Precision Medicine and AI in Oncology Patient Care
Intolerance to uncertainty drives innovations. As recently as 10 years ago, a map was necessary to find your way around a new town. Now, an app on a cellphone can not only plan out your quickest route, but will also tell you exactly how long it will take you to reach your destination. The only medium in which to receive weather reports used to be on the local news stations. Now, an app provides hourly temperature and condition updates.
What does that evolution look like in cancer care? This was the question posed by Tushar Pandey, CEO, SimBioSys, Inc, to kick off Sunday’s “Session 6: Technology in Oncology Clinical Pathways” during the 2022 Oncology Clinical Pathways Congress.
“Our answer is ‘precision medicine.’ And what I would argue is that our view of precision medicine is a little myopic,” Pandey said in his presentation, “AI in Cancer Care: Role in Precision Medicine.”
Cancer care is broader than a dictionary definition of precision medicine, Pandey said. Cancer is an intimate journey that involves precision risk stratification, screening, diagnosis, tumor profiling and testing, treatment selection, dosing, monitoring and surveillance, and survivorship.
“We have to bring all of these individual components together if we’re going to truly realize the impact that a Google Maps has had on our lives,” he said.
So, what does precision medicine mean for the future, and how do we get to that reality? First, since the patient journey includes individualized and personalized factors, such as risk stratification, precision dosing, and monitoring plans, that means every patient’s journey and needs are different.
Second, we can't get to that reality with human beings alone, Pandey said. The American Society of Clinical Oncology is projecting a shortage of more than 2,200 oncologists by 2025, even though the demand for cancer treatment is expected to grow by 40% over the next 6 years.
However, Artificial Intelligence (AI) doesn’t seem to be the answer, either. IBM’s Watson didn’t work. Neither did other AI entries in the field. And with the current focus on racial disparity, it is clear that the mechanisms and tools that have been created do not represent minorities.
But AI has its place in medicine. The FDA released data on 521 devices they have recently approved over the last few years involving AI. A vast majority of these approvals have come in radiology.
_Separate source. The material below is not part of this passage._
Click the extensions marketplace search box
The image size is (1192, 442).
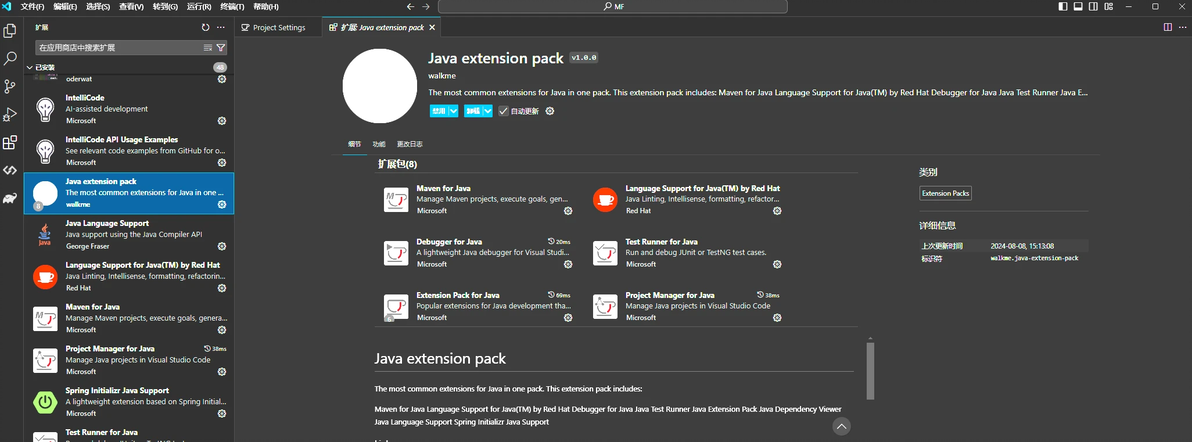click(x=118, y=48)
“Most of our comfort is in the field of radiology when it comes to using AI,” Pandey said. “But radiology is just one slice of the cancer puzzle. We have to think broadly, but radiology has made an impact and has paved the way for us to think about it beyond medical imaging.”
A recent survey of radiologists shows that AI can have significant benefits in certain areas including breast, oncologic, thoracic, and neuro imaging, and AI saved time that could then be spent with patients. But AI can’t do it alone, either.
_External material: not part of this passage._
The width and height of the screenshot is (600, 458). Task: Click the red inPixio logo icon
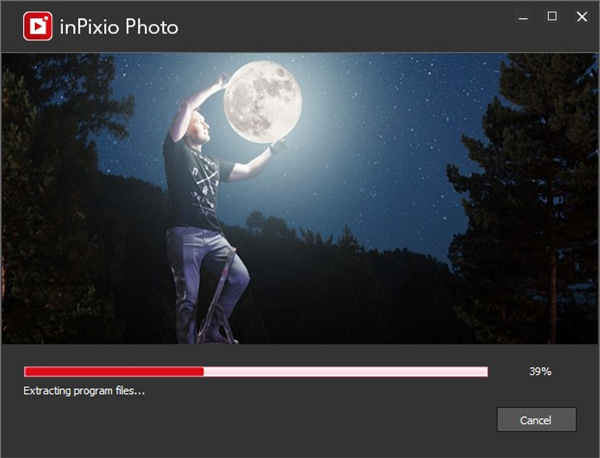37,27
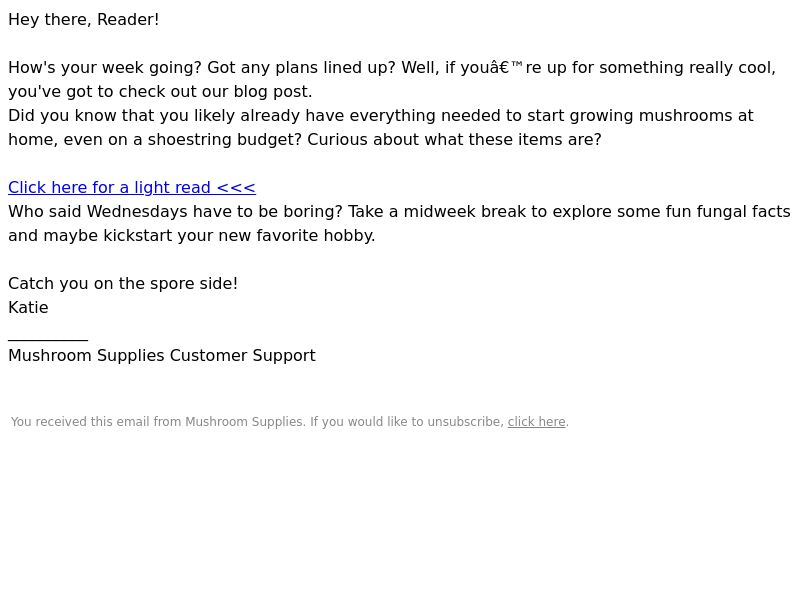Click the 'Hey there, Reader!' greeting
The image size is (800, 600).
coord(84,20)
“Half of the respondents said that their patients don’t want to be treated by a machine, or diagnosed by a machine,” Pandey said. “There’s no future where a patient comes in and a machine diagnoses them and treats them. There’s a hybrid approach between the two. And what AI has done in radiology is it’s given radiologists a little more time to spend with their patients and dive deeper.”
Currently, AI is being applied in areas such as patient engagement (eg, chatbots), drug development, data and analysis, and diagnostics.
“But this doesn’t get to the heart of the problem, which is what pathways has been trying to solve,” Pandey said. “How do we do better for patients when it comes to treatment planning?”
Pandey presented an example of a patient with HER2-positive infiltrating ductal carcinoma. A survey of 130 oncologists returned no fewer than eight different treatment regimens.
“The same patient could get six rounds of treatment or could get 24 rounds of treatment, depending on which doctor they saw,” Pandey said. “When you think about it from an economic standpoint, there’s a huge variation amongst these. From an efficacy standpoint, there’s a huge variation. But there is a right patient for one of these regimens. The key and the future of AI in cancer care is identifying how to get there.”
There are additional challenges in AI in terms of quality of the data used to train the model, the perceptions of those entering the data, and morality.
Looking to the future, perhaps the best use of AI in cancer care is through guided intelligence, which involves integration of multimodal data and individual components to present causality, the need to be transparent and explainable, and the opportunity for clarity on decisions and to derive insights justified by science.
“Guided intelligence is taking components of AI and bringing it together with traditional mathematical modeling approaches to be able to support physician decisions,” Pandey said.
There is more and better data available, but data alone is not the answer. The value of AI is not the technology, but in how it can be embedded in systems to help change clinical workflow and operational processes. And when the value and limitations of AI are understood, the fear of the unknown vanishes.
“It’s time to embrace the AI revolution beyond medical image interpretation,” Pandey concluded.